**Objective**
Using the comments on programmer productivity below, decide whether each statement agrees with them: (a) one commenter has been building a django app; (b) on an 8-10 person project, most check-ins come from about half the team; (c) Robert Glass' book is named as a readable source that cites research. For each, answer yes or no and quote the deciding words.

He's right that almost all the discourse on this topic is anecdotal and that the literature basically sucks. It's surprisingly difficult to find hard evidence for the claims people make about software development. The only good, readable source I know is Robert Glass' Facts and Fallacies of Software Engineering, which systematically cites research, most of which is surprisingly weak.


Nice article as far as it goes. I've always felt that the productivity of all developers is affected greatly by all the other mundane tasks that surround the programming - communications, deployment, answering the phone, logging in, futzing in general - and that they are much better targets for productivity improvement. That's why I find the recent rails vs. php deployment discussion very interesting. I've been working on a django app for a while, and while I enjoy the language and framework, I suspect any (slim) productivity increase I have gained will be negated by the deployment.


I am addicted to programming for startups. I have learned from 1st hand experience and from CVS logs that on most projects 99% of the check-ins and real coding is done by at most 2 guys (usually 1) on a 8-10 man project. I would say, even though I haven't done a study, I see the hard facts every time I check-in code. There really are programmers out there 20x-30x more productive than the rest.


He lists C++ and C# as his favorite languages, and I tend to agree that with these languages you can't really be x100 more productive than the average competent programmer.

That kind difference is only possible in languages that are more expressive & condensed, where you spend most of your time thinking not typing.

**Record list**
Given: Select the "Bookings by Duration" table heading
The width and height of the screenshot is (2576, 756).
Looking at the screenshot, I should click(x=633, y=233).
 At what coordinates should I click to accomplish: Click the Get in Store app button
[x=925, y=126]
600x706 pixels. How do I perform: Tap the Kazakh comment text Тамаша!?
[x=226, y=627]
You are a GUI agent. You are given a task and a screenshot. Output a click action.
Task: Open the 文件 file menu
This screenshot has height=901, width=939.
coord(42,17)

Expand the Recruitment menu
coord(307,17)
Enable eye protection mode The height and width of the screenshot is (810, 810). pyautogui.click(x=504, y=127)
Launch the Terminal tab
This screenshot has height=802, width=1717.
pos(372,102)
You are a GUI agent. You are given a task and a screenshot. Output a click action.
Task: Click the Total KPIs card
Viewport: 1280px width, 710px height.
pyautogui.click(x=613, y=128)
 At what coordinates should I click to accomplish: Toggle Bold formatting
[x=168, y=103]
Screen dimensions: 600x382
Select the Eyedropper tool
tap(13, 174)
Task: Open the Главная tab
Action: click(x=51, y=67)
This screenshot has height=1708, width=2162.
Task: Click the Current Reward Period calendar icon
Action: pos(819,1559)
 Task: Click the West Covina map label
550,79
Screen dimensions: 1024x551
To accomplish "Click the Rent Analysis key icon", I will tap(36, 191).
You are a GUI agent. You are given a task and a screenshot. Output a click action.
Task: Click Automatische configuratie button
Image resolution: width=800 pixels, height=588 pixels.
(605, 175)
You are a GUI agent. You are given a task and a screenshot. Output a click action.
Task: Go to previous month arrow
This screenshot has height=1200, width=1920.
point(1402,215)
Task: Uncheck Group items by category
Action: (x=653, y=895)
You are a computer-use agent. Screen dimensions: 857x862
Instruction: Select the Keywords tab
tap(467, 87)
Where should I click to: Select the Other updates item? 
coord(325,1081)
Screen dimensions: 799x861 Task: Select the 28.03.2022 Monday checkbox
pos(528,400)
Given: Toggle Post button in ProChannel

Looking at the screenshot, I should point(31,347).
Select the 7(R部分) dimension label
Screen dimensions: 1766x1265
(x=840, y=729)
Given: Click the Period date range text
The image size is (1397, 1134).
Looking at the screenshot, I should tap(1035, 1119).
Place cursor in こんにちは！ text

**Full answer**
(a) Yes: "I've been working on a django app for a while"
(b) No: "99% of the check-ins and real coding is done by at most 2 guys (usually 1) on a 8-10 man project"
(c) Yes: "The only good, readable source I know is Robert Glass' Facts and Fallacies of Software Engineering, which systematically cites research"